Exclusive Interview: Lewis Black Strikes First

You wouldn’t think it’s easy to speak on the phone with a man like Lewis Black. He has a reputation of plunging the depths of uncharted fury like few comedians. Fans of his stand-up plug in to his rage to recharge their batteries. These days it’s in no short supply.

As it turns out, it is just a matter of contacting his press agent and then getting in touch with him on the phone. There is no mandatory IQ test, and his anger was (thankfully) channeled at the usual targets- the president, the president’s opposition, the opposition of the president’s opposition.

“I love how both sides tell us it’s for the better, and the more they tell us it’s for the better it gets worse,” Black said.

Twenty-five days before he’s set to take the stage at Soaring Eagle Casino and Resort, Black shows no signs of slowing down the rage machine. His special is titled “In God We Rust,” but he says it’s not as religious as the title implies.

“We’re rusting,” he said, emphasizing that there are many more political undertones than religious ones.

That rust is something he’s accustomed himself to. When I tell him about the recent work stoppage with CMU’s faculty, he hardly seems surprised given the recent union wars in Wisconsin.

“You can’t treat people the way they’re treating people,” he said of the CMU administration and the American business system at large.

Black has stressed in other interviews that he does not wish to be a pundit; his job is to be “Skippy the Clown,” as he puts it.

“A comedian is more worried about the joke,” he said.

However, during the conversation, he tended to shy away from punch lines and really laid into issues. When he says something like, “You have to really not care about people,” to refer to what America’s politicians did with the debt ceiling issue, it gives away more than his disdain. As much as Black proclaims he has given up hope, lines like that show undercurrents of caring and disappointment.

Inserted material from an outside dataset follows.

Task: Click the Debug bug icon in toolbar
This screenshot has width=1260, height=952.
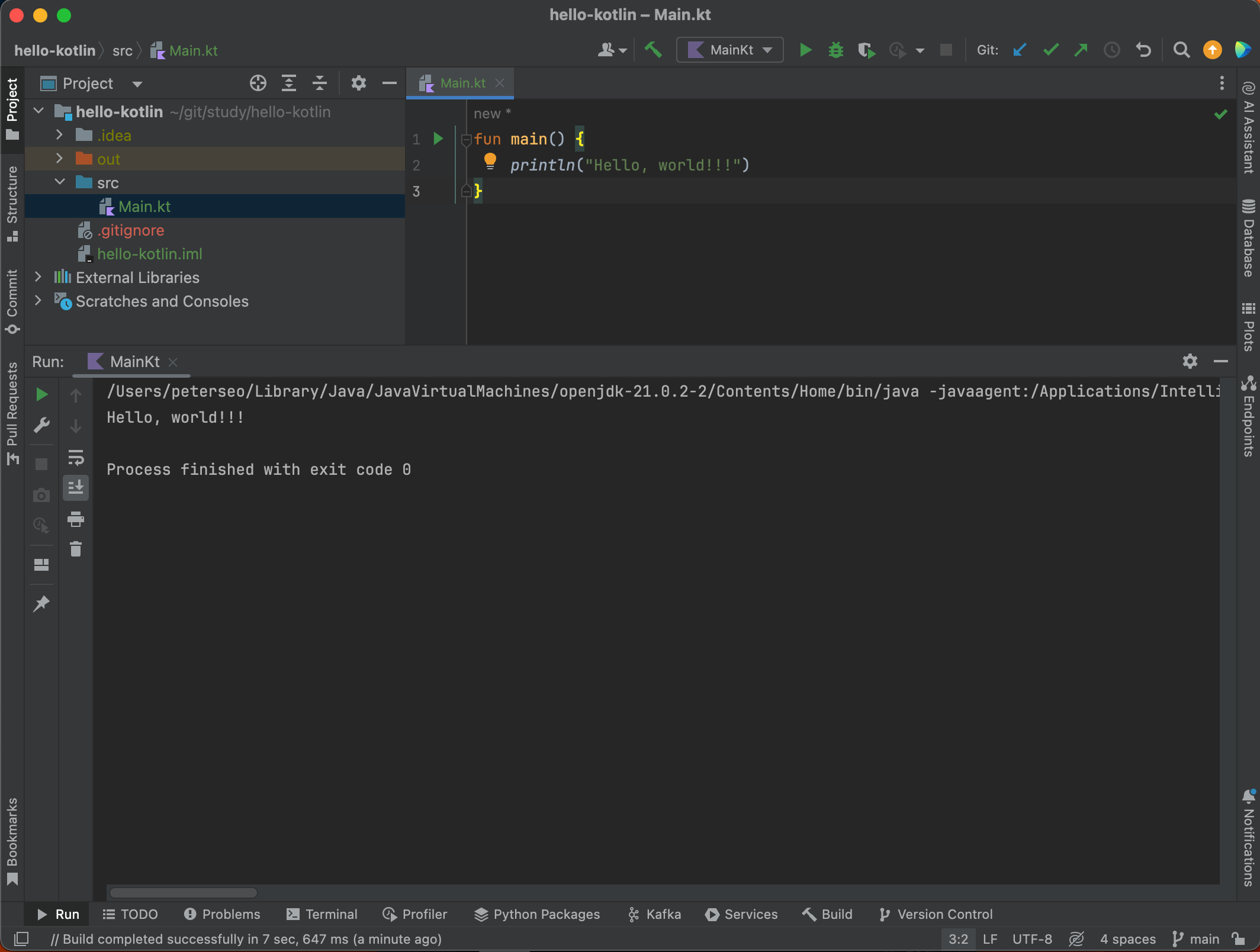Action: click(x=835, y=50)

Black tours roughly 200 days a year, letting equally bewildered if more emotionally restrained crowds of all types make a spectacle of their collective fuming. He is also noted for his scathing monologues on “The Daily Show,” in his “Back in Black,” segment, where he rails on everything from Fox News to things like Harry Potter Camp.


“We go back and forth depending on my schedule,” Black said. “Usually they make the decision as to what we’re gonna do because Jon (Stewart) likes the show to have a certain thread that runs through it.”

Despite the wild personal success that has followed Black’s career- a special at Carnegie Hall, three books, a TV show of his own on Comedy Central- he doesn’t think comedy as a profession has changed much since he started. He does concede that, “Our taste for comedy has gotten a bit darker,” following September 11th.

Headlines have been so rapid-fire since then that Black’s act has had no shortage of fuel. In fact, there’s so much material rampaging through his brain that he may have an entirely new special configured by the time his Soaring Eagle date rolls around.

“My special is changing… and so is America, for the better I’m sure,” he said, pitch-Black sarcasm well in tact.